Yes mamalos you are right that new kernel works with new world and old kernel does not work with new world.So in order to use old kernel, i need the old world.This is what I am trying and asking. So, I co the old source 8.2.0 release.And i try to build the 8.2.0 world in order to run with 8.2.0 kernel.But when I am building the 8.2.0 world, the error comes in my question.That is nsparser.y related error in my first message. I looked at the nsparser.y and i saw that it does not include <stdlid.h>, and then i looked at the source of the 10.0.0(the new kernel i use) in the nsparser.y and i saw that it includes <stdlib.h>, so , the nsparse.y is different in 8.2.0 release and 10.0.0 source. So i added the <stdlib> to the nsparse.y and it did not gave the error.I passed that but another error
"bin/expr/expr.y:72: warning: previous declaration of 'yyparse' was here" comes this time.

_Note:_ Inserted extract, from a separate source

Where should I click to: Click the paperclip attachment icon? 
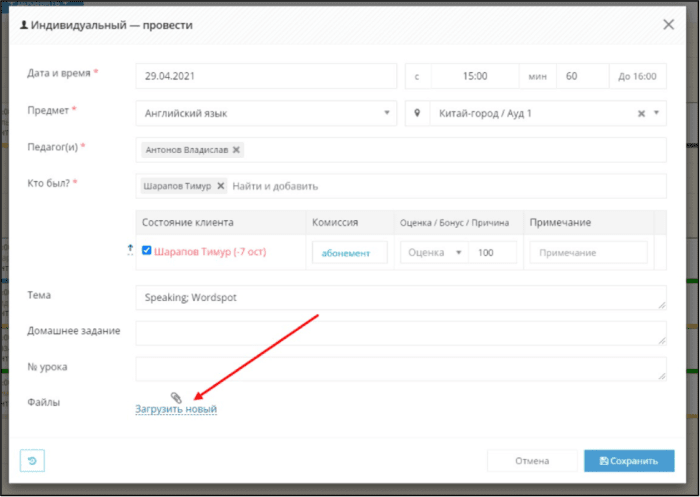click(x=176, y=397)

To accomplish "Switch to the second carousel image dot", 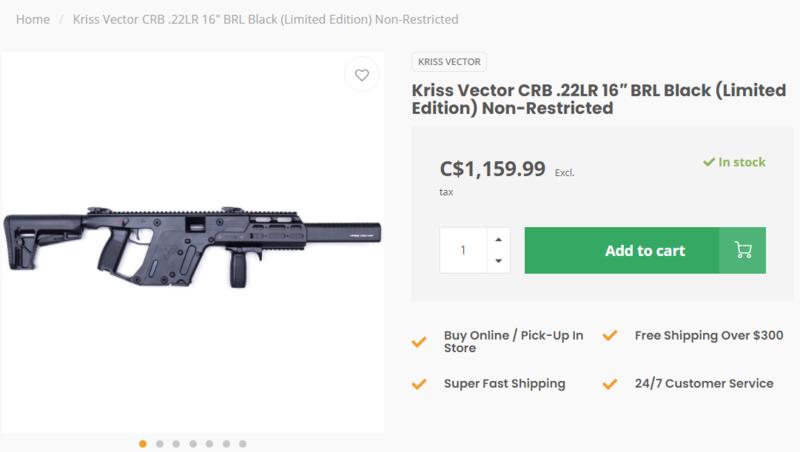I will point(160,443).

So i thought this, the source of the working version 10.0.0 and 8.2.0 has some differences.

It is exactly is that, i builded the 10.0.0 world and kernel without errors but the 8.2.0 version gives the errors above, in the build world phase.

A question comes to my mind.I builded the never version world(10.0.0) on the old kernel and it worked fine. but when i am trying to build the older version in the never version it gives error.but it must be source code related


----------



## SirDice (Sep 14, 2012)

Remove the source and check out a fresh 8.3 source (8.2 is end-of-life, don't use it). 

Make sure to:

```
cd /usr/src && make clean
```
before starting the build.

There may have been some leftovers from the 10.0 build that are interfering.


----------



## barp (Sep 14, 2012)

SirDice said:
			
		

> Remove the source and check out a fresh 8.3 source (8.2 is end-of-life, don't use it).
> 
> Make sure to:
> 
> ...



Thanks SirDice I am rebuilding and waiting what to happen


----------



## barp (Sep 14, 2012)

SirDice said:
			
		

> Remove the source and check out a fresh 8.3 source (8.2 is end-of-life, don't use it).
> 
> Make sure to:
> 
> ...



SirDice it will be better me to make summary.

My 10.0 source code is located at /usr/src and I built the world, kernel, install world and kernel from here.

And then as you said, I checked out the 8.3 source to /data/8.3.0

and in /data/8.3.0, for the 8.3 world, I had the commands

```
MAKEOBJDIRPREFIX=/usr/obj78.3-world/
export MAKEOBJDIRPREFIX
make clean;
```
But in the middle of the process it stopped, it gives me the warning

```
/ was  not properly dismounted
```


----------